U.S. intelligence officials knew within 24 hours of the
assault on the U.S. Consulate in Libya that it was a terrorist attack
and suspected Al Qaeda-tied elements were involved, sources told Fox
News — though it took the administration a week to acknowledge it.  The
account sharply conflicts with claims on the Sunday after the attack by
U.S. Ambassador to the United Nations Susan Rice that the
administration believed the strike was a “spontaneous” event triggered
by protests in Egypt over an anti-Islam film.

 It’s always so hard to see innocence shattered.  So much for the feared rage of Jihad Boy.  Sure, we all knew that Obama and his handlers were liars, but the remarkable thing is how bad at it they are.  Mitt Romney, now, there is a politician who can tell perfectly credible lies without blinking, insofar as he can resist contradicting himself.

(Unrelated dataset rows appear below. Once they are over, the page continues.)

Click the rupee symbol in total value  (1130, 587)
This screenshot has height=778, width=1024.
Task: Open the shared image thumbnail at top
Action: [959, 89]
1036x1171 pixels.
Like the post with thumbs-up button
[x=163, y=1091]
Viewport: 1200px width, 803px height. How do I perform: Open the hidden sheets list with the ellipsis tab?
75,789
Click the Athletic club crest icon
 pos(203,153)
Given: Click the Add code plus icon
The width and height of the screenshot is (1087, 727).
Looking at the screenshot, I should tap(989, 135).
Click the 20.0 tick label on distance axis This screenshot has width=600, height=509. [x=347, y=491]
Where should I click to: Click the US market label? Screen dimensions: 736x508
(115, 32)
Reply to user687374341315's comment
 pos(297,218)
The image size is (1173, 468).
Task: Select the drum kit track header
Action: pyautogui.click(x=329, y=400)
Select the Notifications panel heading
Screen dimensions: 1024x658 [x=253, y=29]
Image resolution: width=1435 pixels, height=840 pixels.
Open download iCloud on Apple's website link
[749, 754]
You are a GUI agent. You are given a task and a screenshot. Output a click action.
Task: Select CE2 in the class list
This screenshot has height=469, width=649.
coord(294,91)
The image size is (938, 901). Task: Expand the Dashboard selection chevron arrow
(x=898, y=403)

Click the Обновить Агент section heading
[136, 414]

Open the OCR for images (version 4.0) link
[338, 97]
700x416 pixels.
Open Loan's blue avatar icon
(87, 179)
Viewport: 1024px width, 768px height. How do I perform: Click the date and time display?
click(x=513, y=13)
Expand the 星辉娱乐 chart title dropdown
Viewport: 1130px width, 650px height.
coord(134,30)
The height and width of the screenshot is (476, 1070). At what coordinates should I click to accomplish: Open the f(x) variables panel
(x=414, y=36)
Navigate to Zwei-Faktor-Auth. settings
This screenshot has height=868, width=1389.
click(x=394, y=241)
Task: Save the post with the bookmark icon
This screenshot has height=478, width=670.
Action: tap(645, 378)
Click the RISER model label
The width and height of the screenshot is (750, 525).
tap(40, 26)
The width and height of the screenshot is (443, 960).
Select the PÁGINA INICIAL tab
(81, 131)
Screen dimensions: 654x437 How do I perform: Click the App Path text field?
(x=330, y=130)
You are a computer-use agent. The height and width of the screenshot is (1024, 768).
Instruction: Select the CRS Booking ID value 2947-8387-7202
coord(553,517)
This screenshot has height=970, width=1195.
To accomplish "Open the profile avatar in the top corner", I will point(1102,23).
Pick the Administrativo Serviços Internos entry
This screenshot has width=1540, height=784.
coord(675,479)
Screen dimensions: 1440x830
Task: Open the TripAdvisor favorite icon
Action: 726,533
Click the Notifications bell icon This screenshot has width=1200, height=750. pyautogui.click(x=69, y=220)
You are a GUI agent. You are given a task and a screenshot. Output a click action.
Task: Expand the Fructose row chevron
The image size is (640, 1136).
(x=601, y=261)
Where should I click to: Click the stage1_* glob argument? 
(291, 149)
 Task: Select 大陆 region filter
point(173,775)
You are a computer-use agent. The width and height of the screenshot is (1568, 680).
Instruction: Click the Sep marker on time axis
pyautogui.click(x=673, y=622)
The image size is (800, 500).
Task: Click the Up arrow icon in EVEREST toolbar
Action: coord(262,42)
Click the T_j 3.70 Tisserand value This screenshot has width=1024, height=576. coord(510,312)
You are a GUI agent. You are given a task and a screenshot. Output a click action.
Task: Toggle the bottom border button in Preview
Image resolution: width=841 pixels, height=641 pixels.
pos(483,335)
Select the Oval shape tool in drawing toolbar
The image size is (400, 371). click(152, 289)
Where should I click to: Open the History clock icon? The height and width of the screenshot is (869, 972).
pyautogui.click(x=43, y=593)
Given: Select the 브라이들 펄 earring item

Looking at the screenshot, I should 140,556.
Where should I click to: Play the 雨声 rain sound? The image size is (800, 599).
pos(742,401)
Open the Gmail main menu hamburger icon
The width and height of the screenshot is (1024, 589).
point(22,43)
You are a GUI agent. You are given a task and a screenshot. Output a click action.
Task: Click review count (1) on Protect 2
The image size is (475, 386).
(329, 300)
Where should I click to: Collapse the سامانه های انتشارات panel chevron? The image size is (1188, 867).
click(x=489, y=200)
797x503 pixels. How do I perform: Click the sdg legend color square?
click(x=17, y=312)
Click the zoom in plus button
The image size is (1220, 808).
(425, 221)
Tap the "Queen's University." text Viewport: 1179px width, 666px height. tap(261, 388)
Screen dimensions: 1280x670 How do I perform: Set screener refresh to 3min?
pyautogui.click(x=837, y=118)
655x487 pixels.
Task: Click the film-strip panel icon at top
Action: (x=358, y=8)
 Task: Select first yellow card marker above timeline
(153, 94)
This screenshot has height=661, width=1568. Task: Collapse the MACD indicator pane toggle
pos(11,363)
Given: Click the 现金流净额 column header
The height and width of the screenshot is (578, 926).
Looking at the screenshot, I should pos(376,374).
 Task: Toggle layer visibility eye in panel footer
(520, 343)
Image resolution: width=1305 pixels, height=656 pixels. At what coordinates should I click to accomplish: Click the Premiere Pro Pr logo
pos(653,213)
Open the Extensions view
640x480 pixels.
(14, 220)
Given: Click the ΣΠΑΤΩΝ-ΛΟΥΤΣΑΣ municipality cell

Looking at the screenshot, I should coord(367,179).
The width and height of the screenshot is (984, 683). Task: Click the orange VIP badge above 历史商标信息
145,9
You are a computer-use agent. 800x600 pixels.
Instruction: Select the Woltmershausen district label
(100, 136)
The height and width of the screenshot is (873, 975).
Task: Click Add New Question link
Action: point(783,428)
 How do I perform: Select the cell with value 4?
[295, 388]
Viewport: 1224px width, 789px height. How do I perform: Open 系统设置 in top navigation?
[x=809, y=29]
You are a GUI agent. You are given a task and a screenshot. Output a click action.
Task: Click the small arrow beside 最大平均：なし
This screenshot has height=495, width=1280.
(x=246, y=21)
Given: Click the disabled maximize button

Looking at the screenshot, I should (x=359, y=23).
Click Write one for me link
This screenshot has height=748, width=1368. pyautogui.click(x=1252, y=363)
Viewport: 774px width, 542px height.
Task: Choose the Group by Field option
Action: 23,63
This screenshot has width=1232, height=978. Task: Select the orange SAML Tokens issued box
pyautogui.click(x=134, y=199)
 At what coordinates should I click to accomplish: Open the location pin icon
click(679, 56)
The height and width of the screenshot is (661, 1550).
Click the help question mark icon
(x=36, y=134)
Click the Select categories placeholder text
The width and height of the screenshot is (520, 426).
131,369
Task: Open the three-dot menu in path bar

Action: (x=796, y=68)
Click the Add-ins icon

The need to restrict drone use

Those discussing the use of killer drones, both pro and con, at the New York Times somehow managed to completely fail to consider the two most problematic aspects of their use:

One point in favor of drone strikes is that they are weakening Al
Qaeda, the Taliban and affiliated groups, and hence protecting lives,
American and other.

Also, there don’t seem to be better means of doing
so.

Points against drone strikes are the cost in civilian lives, the
alienation of parts of the Islamic world, potential harm to the
authority of international law, and the possibility that drone use will
spread around the world, generating more conflict and harming long-term
U.S. interests.

These are all valid points, and I respect that reasonable people
could be convinced by either set. My own reasoning turns on four
arguments.

  1. First, states have a primary responsibility for the protection of
    their own citizens. If drone strikes are the best way to remove an
    all-too-real threat to American lives, then that is an especially
    weighty consideration.
  2. Second, I doubt that ending drone strikes would substantially reduce
    anti-Americanism in the Islamic world or put a dent in radical
    recruitment.
  3. Third, the U.S can do a lot to moderate some harms caused by its use
    of drones. By being clearer about what it’s doing and offering detailed
    legal justification, the U.S. could mitigate damage to international
    law and the threat of uncontrolled proliferation.
  4. Finally, there is evidence that drone strikes are less harmful to
    civilians than other means of reaching Al Qaeda and affiliates in
    remote, lawless regions (for example, large-scale military operations).

There are two serious problems with the use of drones overseas, both of which outweigh their potential benefits.  First, it has successfully established a precedent for using them domestically for routine law enforcement.  Second, and more problematic, the administration has foolishly granted a comprehensive justification for the use of drones by foreign forces against Americans on American soil.  When foreign militaries acquire access to drones, and they will, the US will find little sympathy from other nations when the equivalent of Hellfire missiles begin raining down on New York and California.

And the threat of disproportionate response won’t necessarily be a convincing deterrent, because clever attackers will be careful to disguise who is piloting the drone.  An Iranian drone might actually belong to China.  A Chinese drone might actually be utilized by American rebels… or by China making it look like American rebels.  The widespread use of drones is a very foolish move on the part of the U.S. Commander-in-Chief and can be safely expected to result in some serious blowback.